| Provided data |
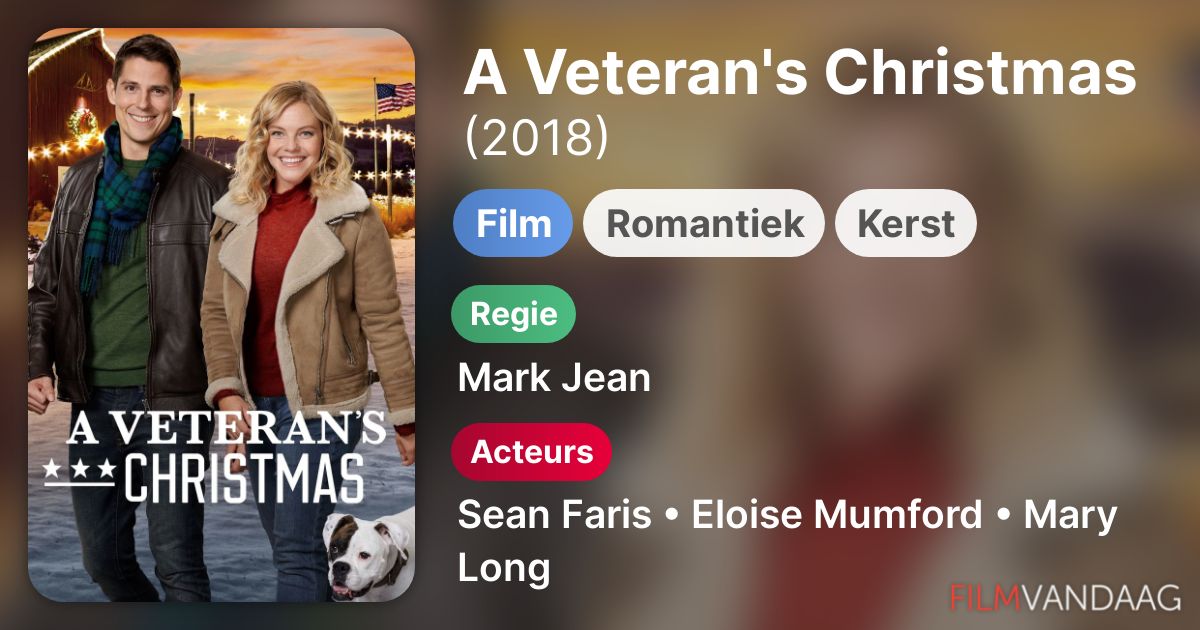Select the Kerst genre tag
1200x630 pixels.
tap(906, 223)
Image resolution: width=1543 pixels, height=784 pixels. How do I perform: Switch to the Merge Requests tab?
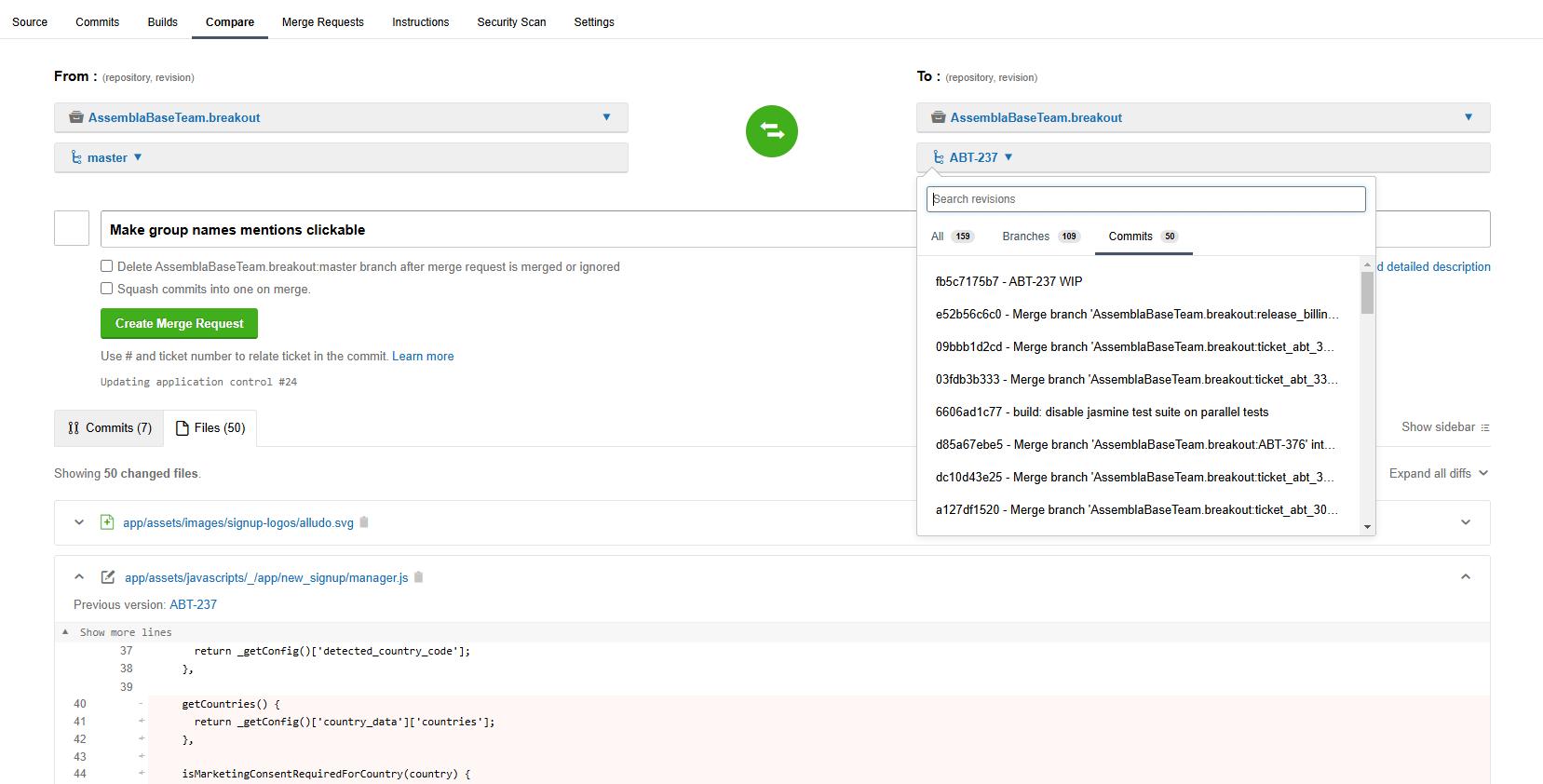[322, 22]
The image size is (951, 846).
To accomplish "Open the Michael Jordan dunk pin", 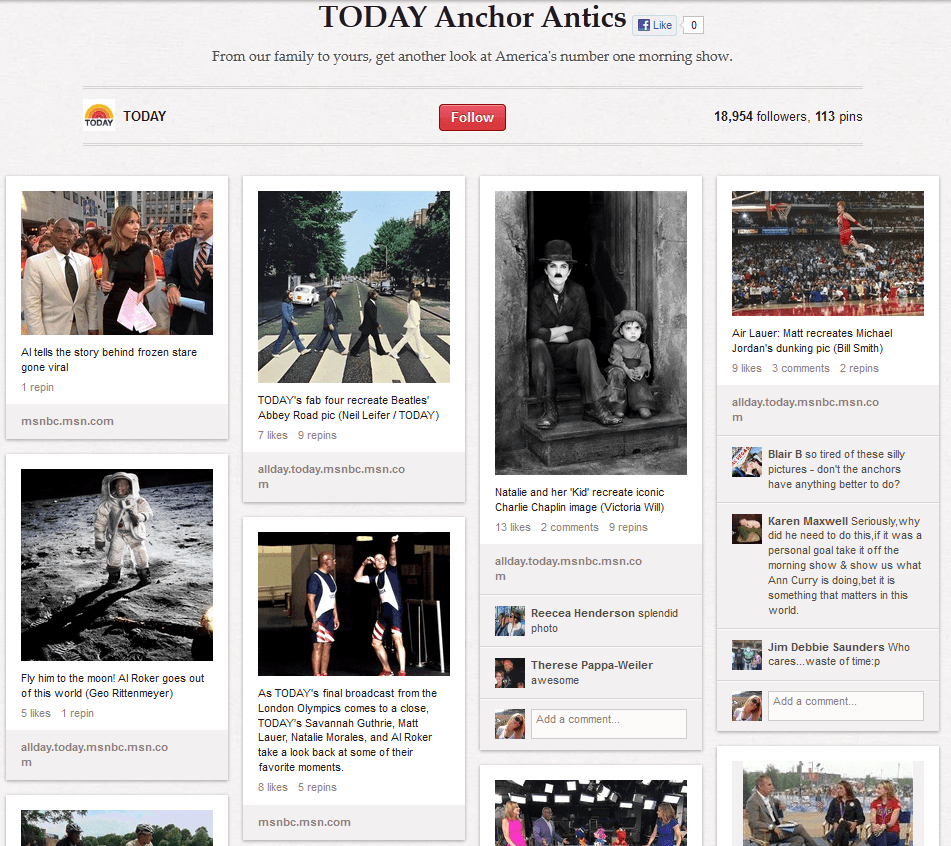I will click(x=828, y=253).
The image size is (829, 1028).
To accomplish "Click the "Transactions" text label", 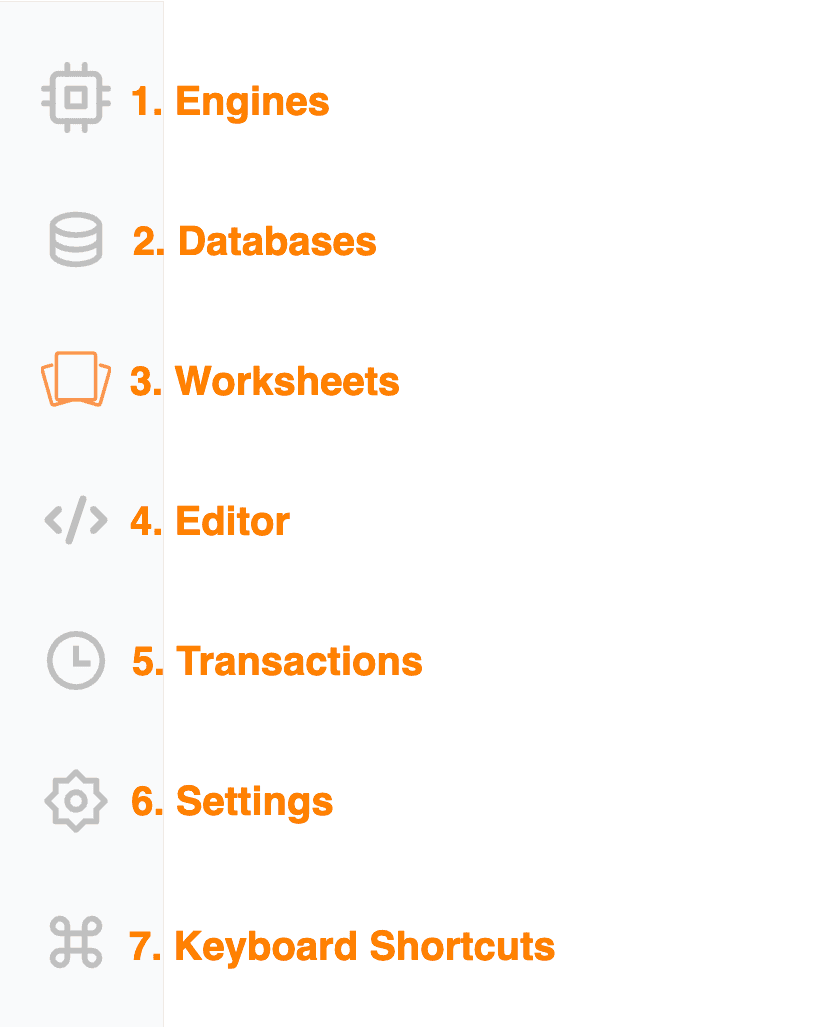I will pos(299,662).
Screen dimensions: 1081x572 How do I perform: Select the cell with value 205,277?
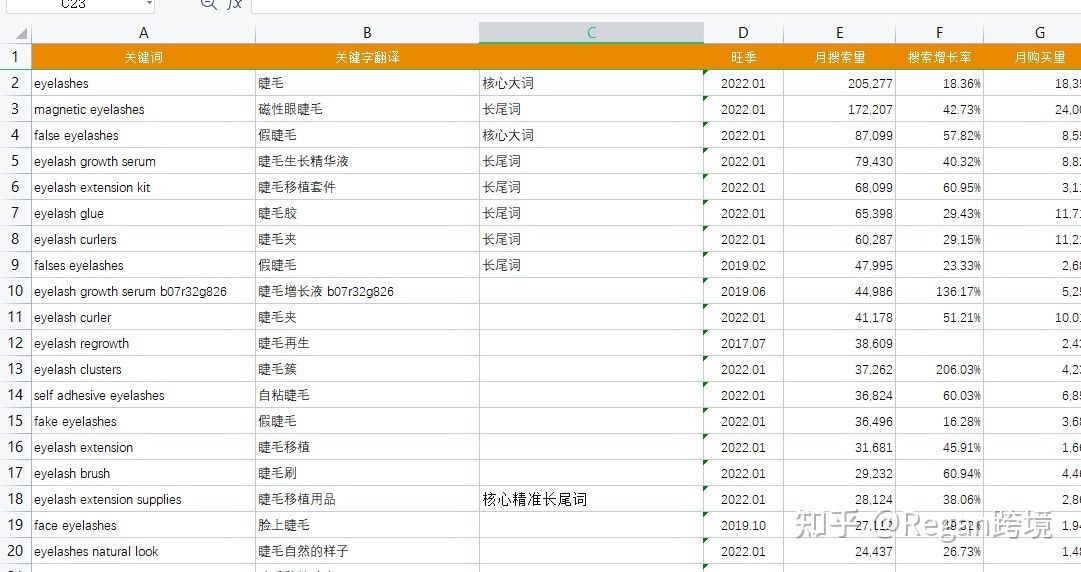(839, 84)
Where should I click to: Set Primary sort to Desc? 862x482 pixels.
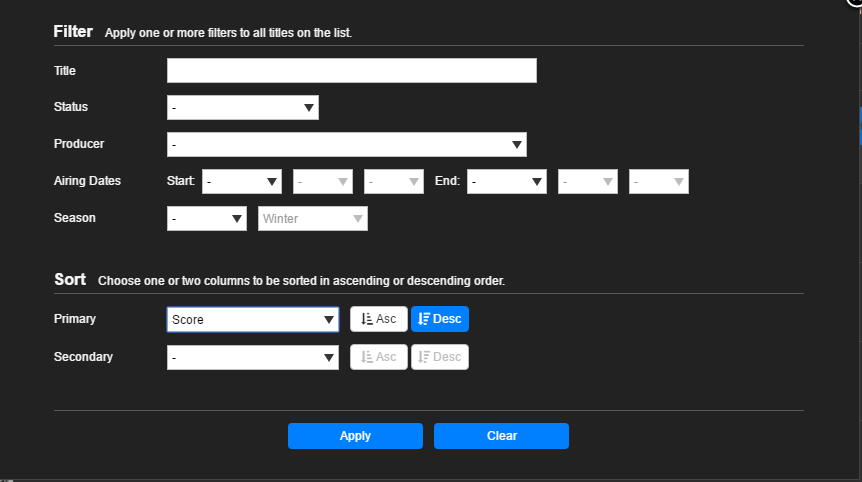(x=440, y=319)
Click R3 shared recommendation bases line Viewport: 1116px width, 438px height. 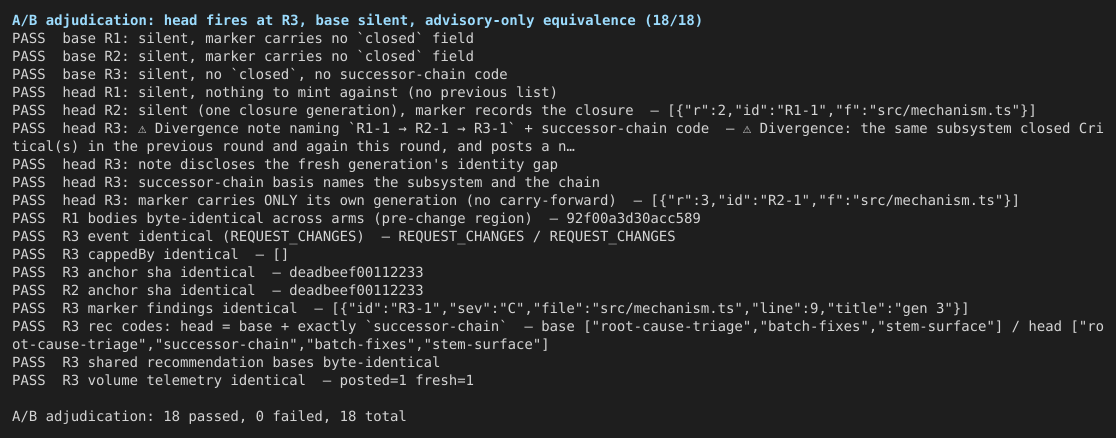226,363
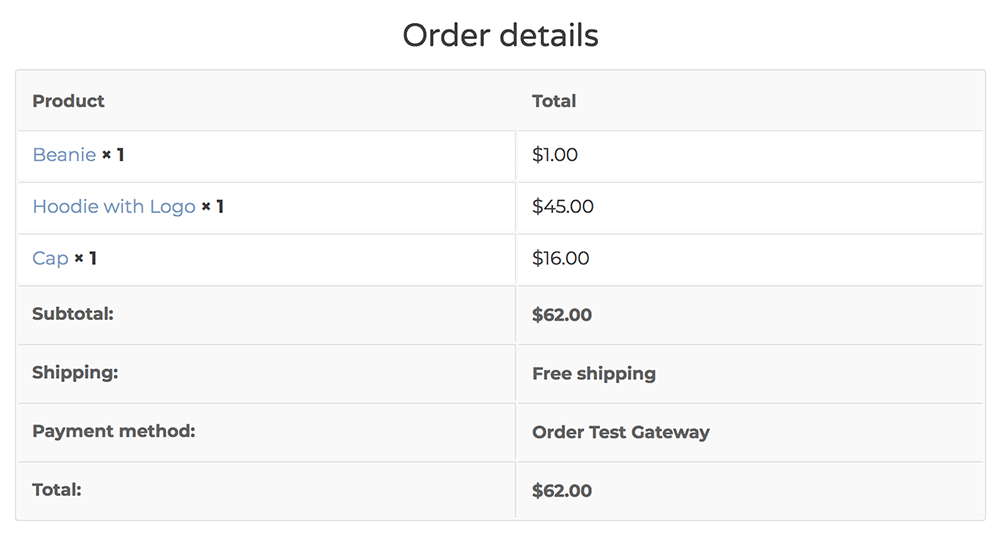Open the Hoodie with Logo link
Screen dimensions: 1000x536
(114, 207)
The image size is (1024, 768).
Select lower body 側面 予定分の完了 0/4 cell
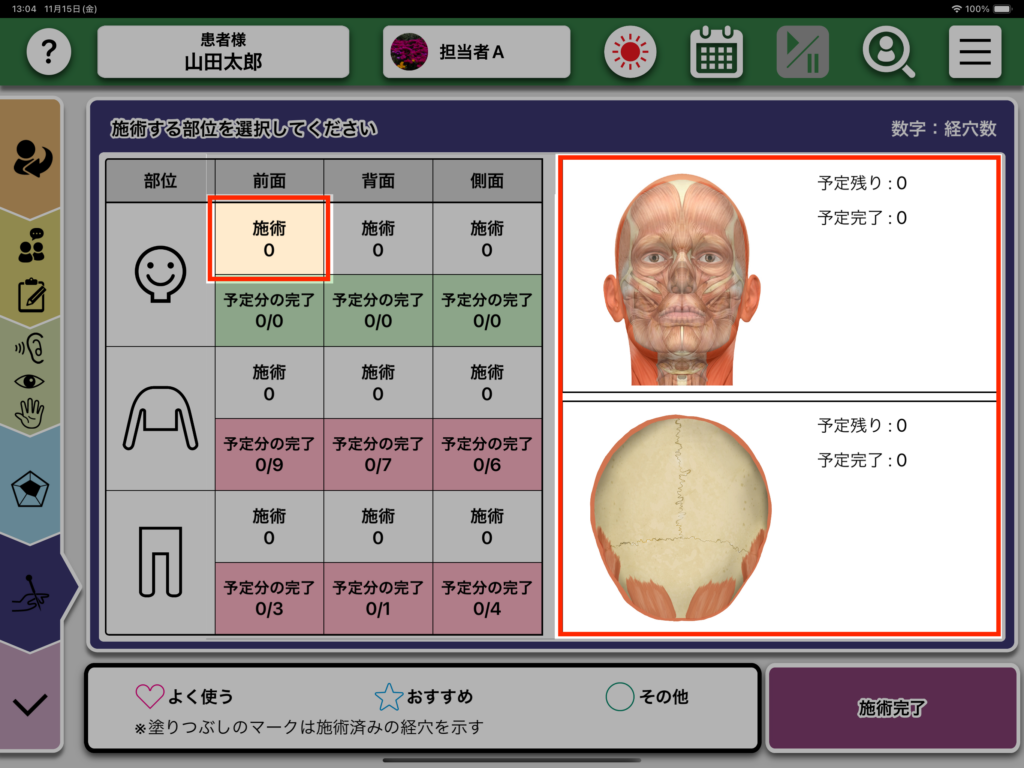click(487, 598)
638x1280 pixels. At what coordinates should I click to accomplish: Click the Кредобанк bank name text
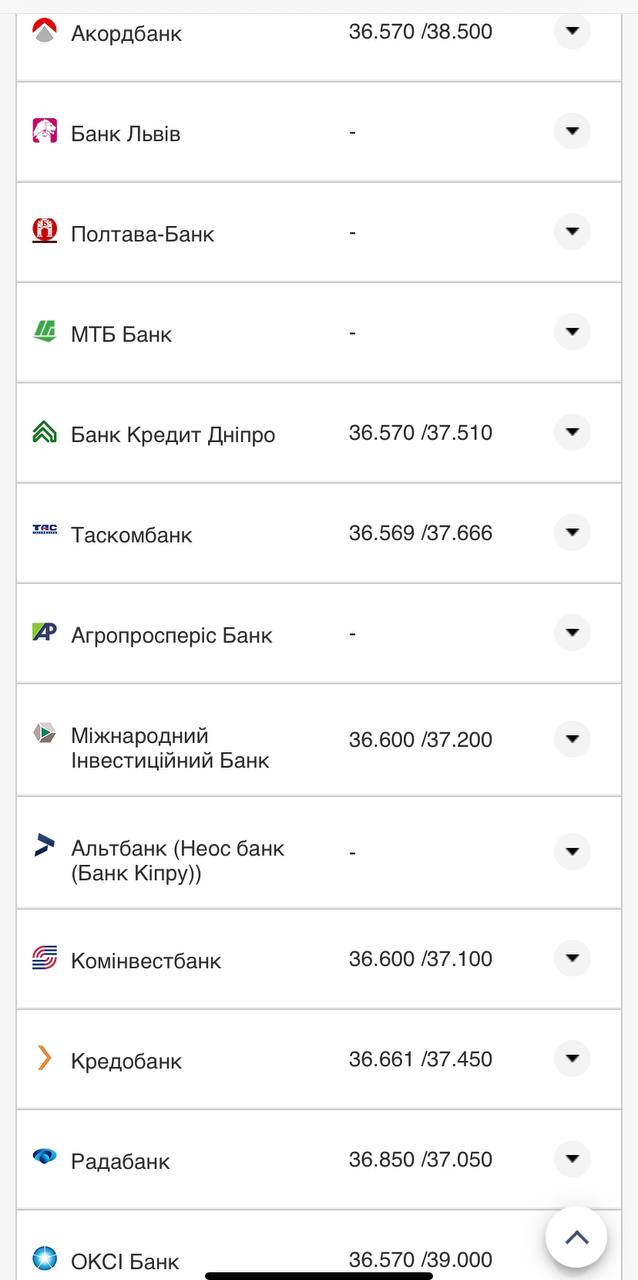tap(126, 1060)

| To do |
Retype verbatim only the lines beginning with the line that contains "The image size is (1024, 768)." and ending with the last line of the listing above; pictures are to be excluded.

| Output for this task |
The image size is (1024, 768).
Select lower body 側面 予定分の完了 0/4 cell
click(487, 598)
638x1280 pixels. At what coordinates should I click to accomplish: Click the Кредобанк bank name text
tap(126, 1060)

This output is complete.